Novidez wrote:Oscar wrote:Then again, the Wai diet is also a non-conformist choice...
And as all non-conformist choices, if that is getting you good results, it tends to be easier to keep up with it.
No,
It does not matter if it is a non-conformist choice and or a conformist choice,
the fact that a choice, any choice, yields good results, allows that choice to have a higher chance to be choosen the next time.
Process is before product.
Ease and or the lack of ease is a summary of the feelings experienced of the process, after results.
Washing dishes, is before dishes lands on a dish rack to be judged good (cleaned) or bad (you missed a spot).
Good results do not change the physical process of an activity; you will still need to soap, rinse, and use the same amount of time to wash a similar load of dishes; it is not any easier, same time, same money for soap, water, the cost is the same, the fatigue in your arms is the same.
Good results change the emotional-cognitive motivation to pursue the activity the next time.
If someone gave you a reward after every dish washing activity "Good job.", "Wow, you cleaned everything meticulously"...verbal stickers, or prizes "here is money for cleaning the dishes", or an escape from negative "that mug feels clean now, letting my sibling wash it is like picking up dirty mugs all the time, i like my own cleaning methods."

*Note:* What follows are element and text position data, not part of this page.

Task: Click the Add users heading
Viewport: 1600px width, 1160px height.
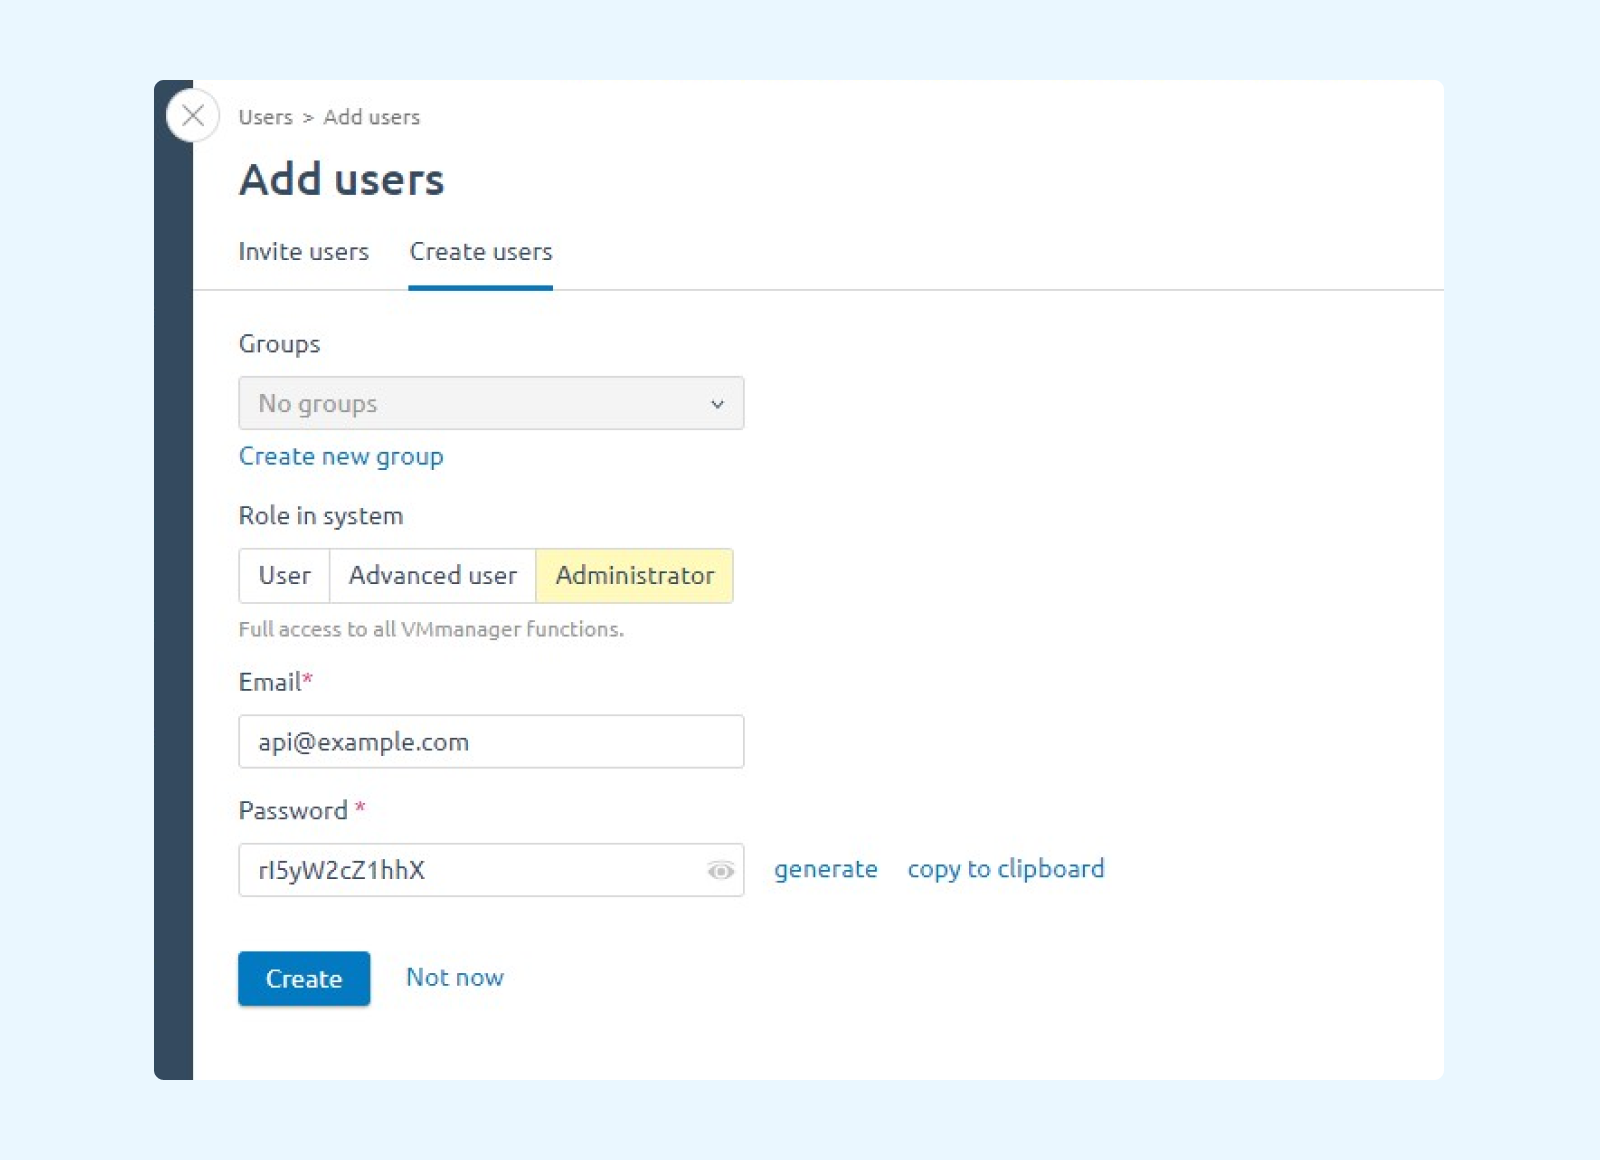Action: 341,180
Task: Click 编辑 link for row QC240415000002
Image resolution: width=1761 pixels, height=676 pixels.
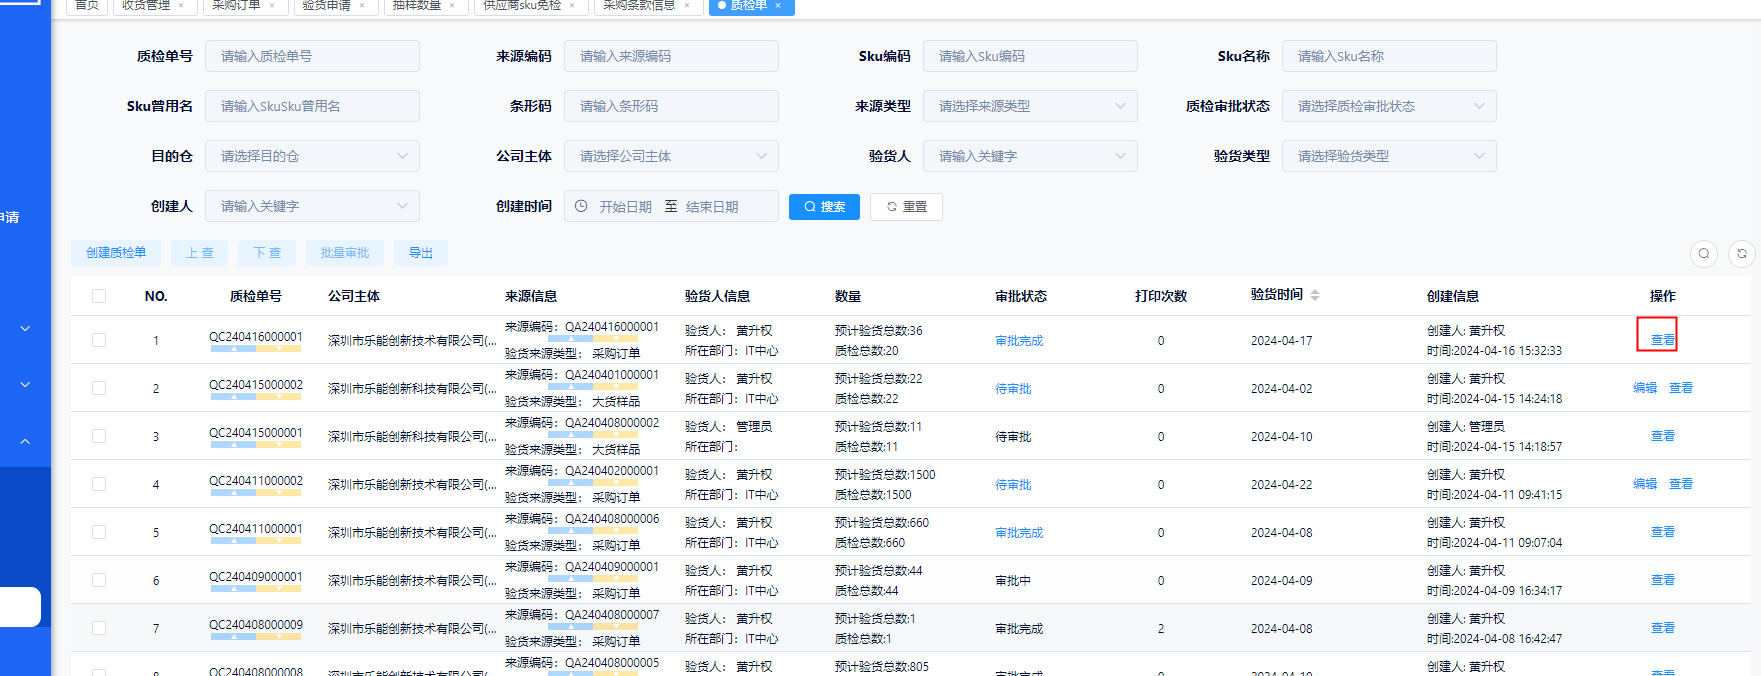Action: tap(1644, 388)
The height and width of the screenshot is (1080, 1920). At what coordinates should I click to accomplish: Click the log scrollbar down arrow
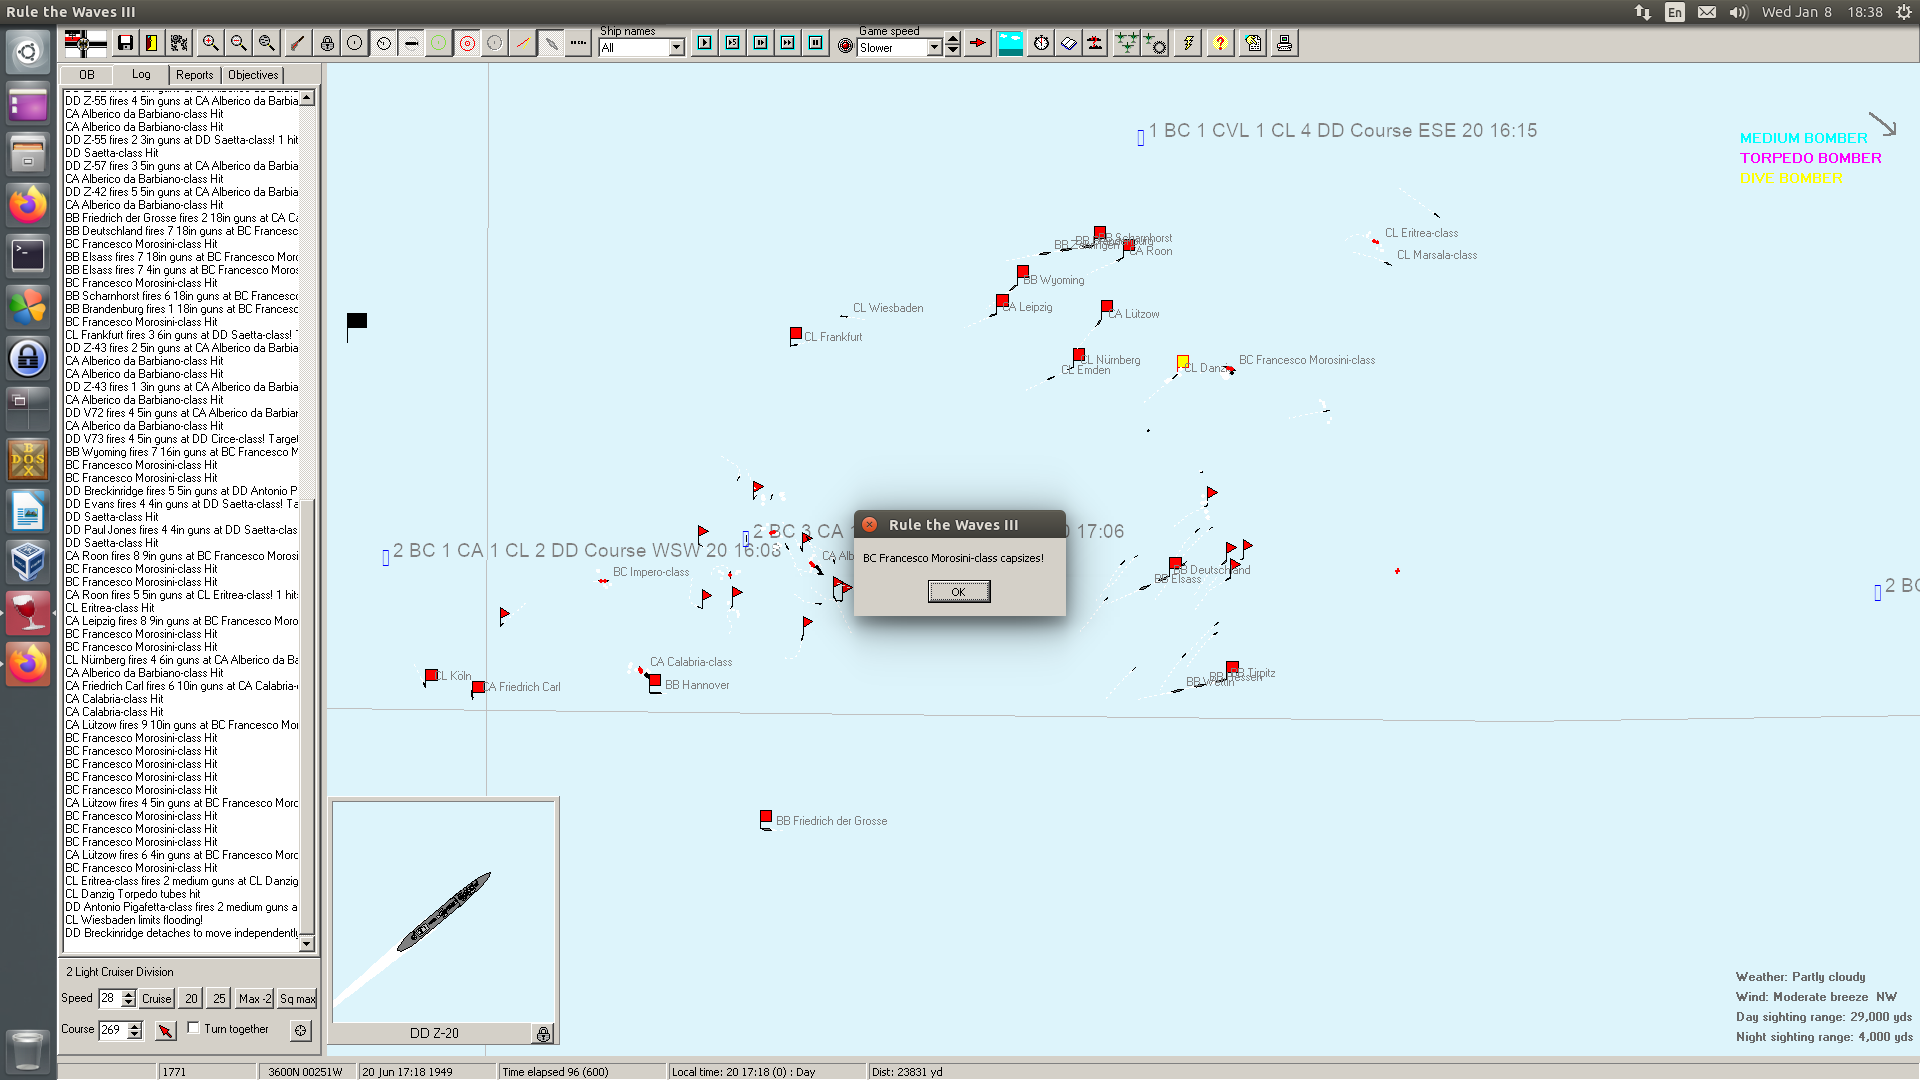click(307, 944)
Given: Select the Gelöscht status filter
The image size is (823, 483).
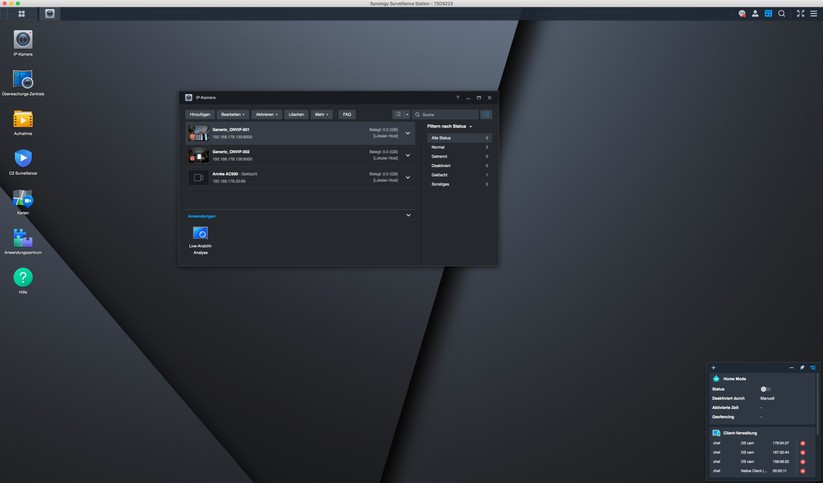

And from that point on it becomes more interesting to wash the dishes because of the good results,perhaps you will have an illusion it got "easier to keep up with it", but if external prizes ceases, no one tells you anything about the good job you did on the dishes (whether it is true or false), and for the next half year you washed every dish and forgot how bad your sibling does the dishes, dishes then becomes a regular normal chore, perhaps without any additive motivation, other than the fact that you get clean plates the next time you eat. You just have to do it. Unless you choose to eat junkfood from fastfood restaurants of which you can dump the paper plates into a garbage with ease.
Novidez wrote:
Kasper wrote:I mean, if your teacher forces you to listen to a song of Justin Bieber before you start the class, I can understand such a rebellious behaviour. Nobody should force you to go such torture.
Even there, I think our behaviour completely changes if you remain ignorant a priori regarding the artist before listening to the song. Without knowing that the song is from Justin Bieber, there's a viable possibility that you may end liking it. But, if you know it's from him since the beginning, you will automatically say that you don't like it even without listening to his music firstly, because, well, it's Bieber.
No, it does not change the fact that bells are ugly for the ears.
I hold a Grudge towards a bell.
And I am happy to defend that Grudge, because the use of that bell is non-sense.
Novidez wrote:
Kasper wrote:But this is just relaxing a bit. But if daydreaming about being squirrel relaxes you, well, I guess that is the goal of the teacher, just that people are relaxed and have better focus in the class afterwards. So go for that Maybe that is your form of meditation.
Precisely! This complements what I was saying. If the teacher didn't mention the word 'meditation' and said something like "Today we are going to imagine that we are squirrels", perhaps it would be completely different how she would interpret and experience the idea of it.
However, for example, meditation = medication; bell's song = Pavlov's dog; etc... All these negative associations make her dislike even more the concept of meditation. But all these associations could be the complete opposite if the exercise was to imagine that you were a squirrel (supposing, of course, this is a good experience). And not realizing that it could potentially be a type of meditation.
You described there Guided Meditation.
Guided Meditation = Extrinsic Ideas and Motivation.
Not into that. If someone told me to imagine squirrels. I will oppose that.
Imagining things based on someone else's interest is so trivial and pointless, it usually does not actually have any real importance.
Daydreaming = yourself + your idea, your imagination
Meditation = bell holder + yourself + their idea + your imagination
Daydreaming does not require a bell. Much superior to Cymbal-Meditation
An analogy is:
Ice cream = Daydreaming
Ice cream + crumbled peanut = Meditation, peanuts are pointless (bells are pointless), some people are allergic to nuts.
Ice cream in general is not needed in a human diet, daydreaming is unnecessary, time should be spent less on daydreaming and more on solving real problems.
Meditation is a subset of Daydreaming.
Meditation is a subset of Endless Repetition.
Meditation is a subset of Activity using a bell.
Meditation is a subset of External ideas or control.
Meditation is a hodgepodge of interactions on a Venn Diagram.
The product Meditation, is worthless to me.
Endless Repetition includes: Pavlov's Classical Conditioning, Skinner's Operant Conditioning, Negative Reinforcements, Positive Reinforcements, Sports exercise, Music instrument practice. The brain cells are reinforced to make neurons connect in the same patterns again and again, strengthening neural connections. There is nothing wrong with strengthening neural connections, and allowing pruning and grooming of brain cells, but make sure that you are pruning these connections to something YOU want to achieve, and that it is of REAL importance and not of SOMEONE-ELSES goals and of ARTIFICIAL importance.